**PROBLEM**: Find the word "agent" in the data, then copy each line where it is found.

TASK INPUTS Block Start

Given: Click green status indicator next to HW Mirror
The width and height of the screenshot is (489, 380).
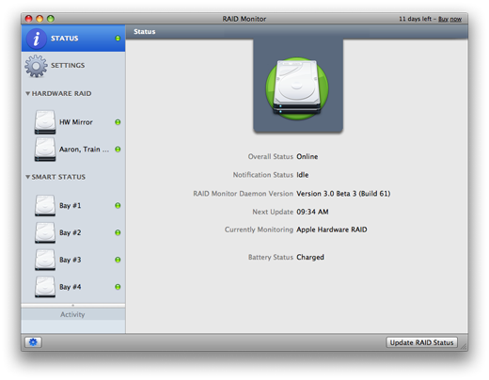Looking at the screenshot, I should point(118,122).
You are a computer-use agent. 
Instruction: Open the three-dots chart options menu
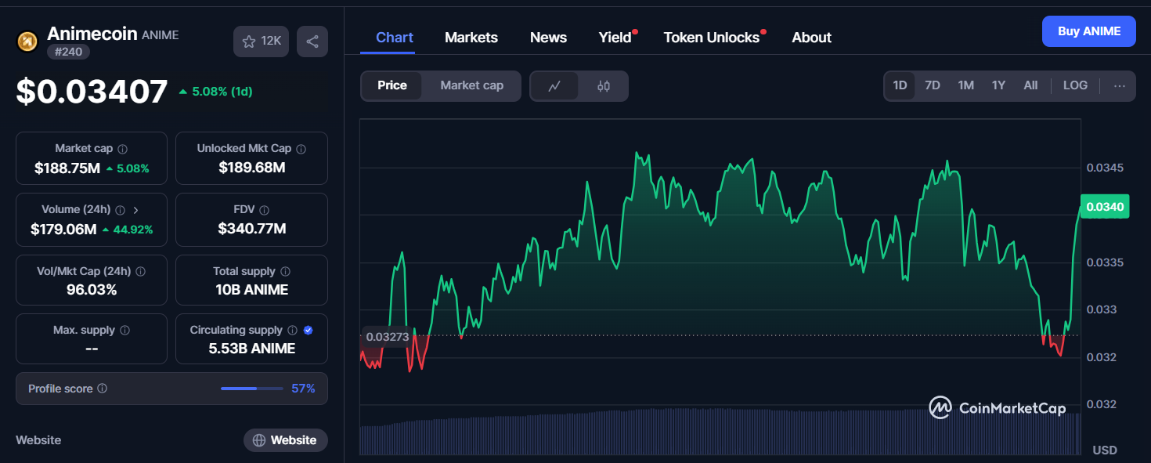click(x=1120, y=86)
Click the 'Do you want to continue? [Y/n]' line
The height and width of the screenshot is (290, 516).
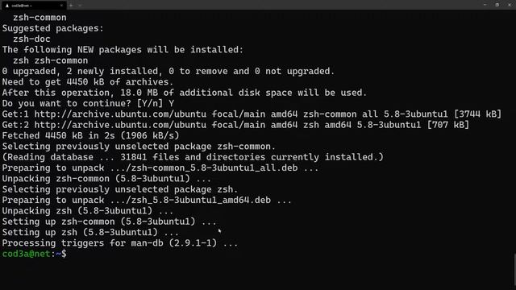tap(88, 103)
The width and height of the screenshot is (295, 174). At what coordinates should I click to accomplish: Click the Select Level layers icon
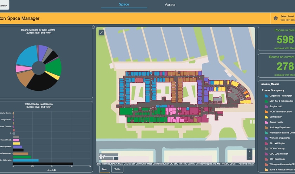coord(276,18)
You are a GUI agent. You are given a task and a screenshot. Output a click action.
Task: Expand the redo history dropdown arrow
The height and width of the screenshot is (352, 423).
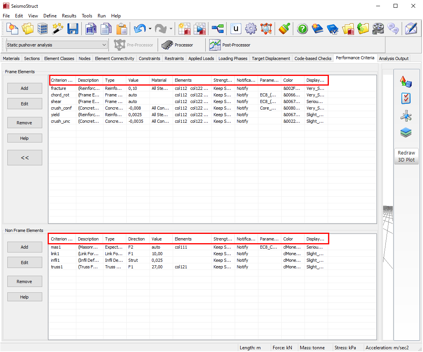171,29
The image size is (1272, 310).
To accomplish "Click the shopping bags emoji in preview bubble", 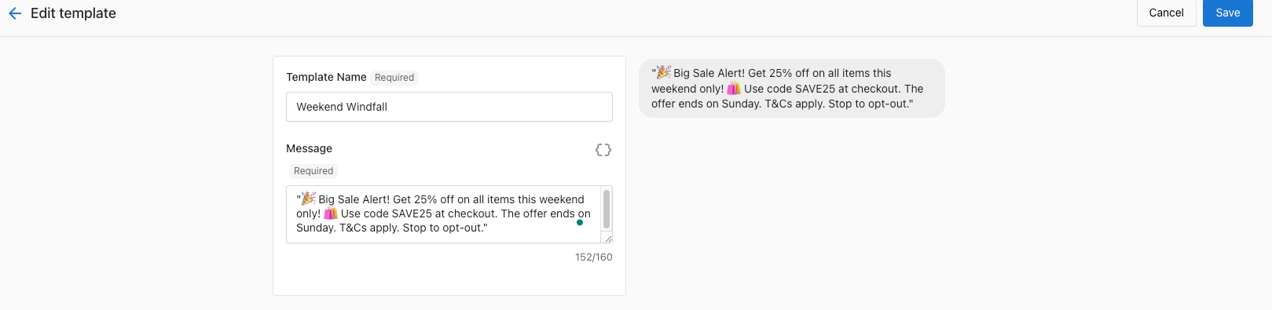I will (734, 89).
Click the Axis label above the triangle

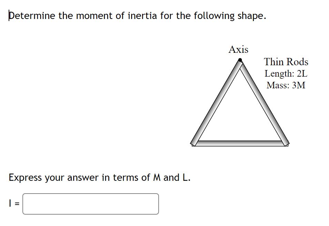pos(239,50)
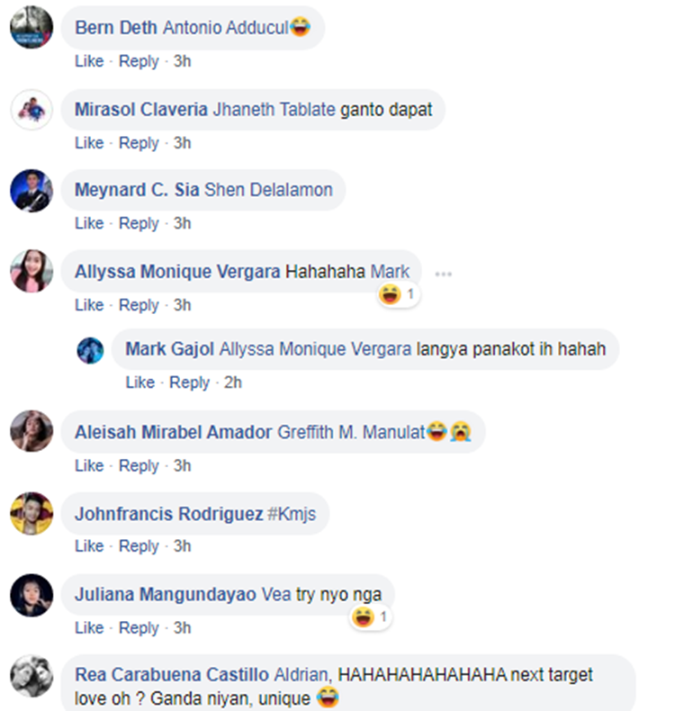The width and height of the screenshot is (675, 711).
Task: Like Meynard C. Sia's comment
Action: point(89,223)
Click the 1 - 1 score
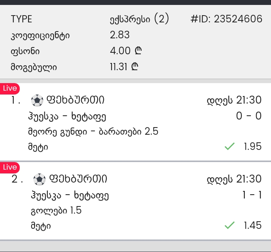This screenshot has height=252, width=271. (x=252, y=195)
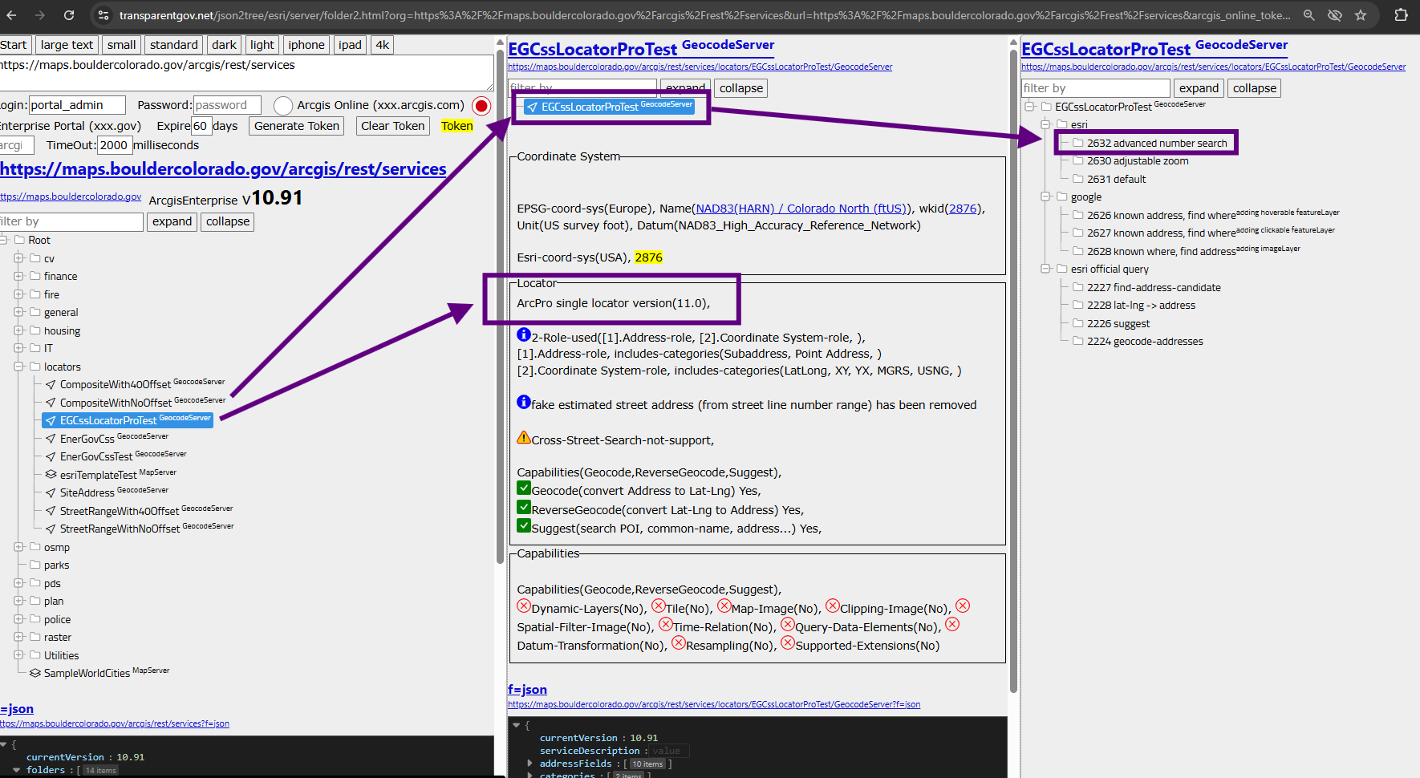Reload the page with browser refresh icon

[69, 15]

TASK INPUTS Block End

**ANSWER SPACE**:
You are a computer-use agent. 
You are a GUI agent. You are given a task and a screenshot. Output a click action.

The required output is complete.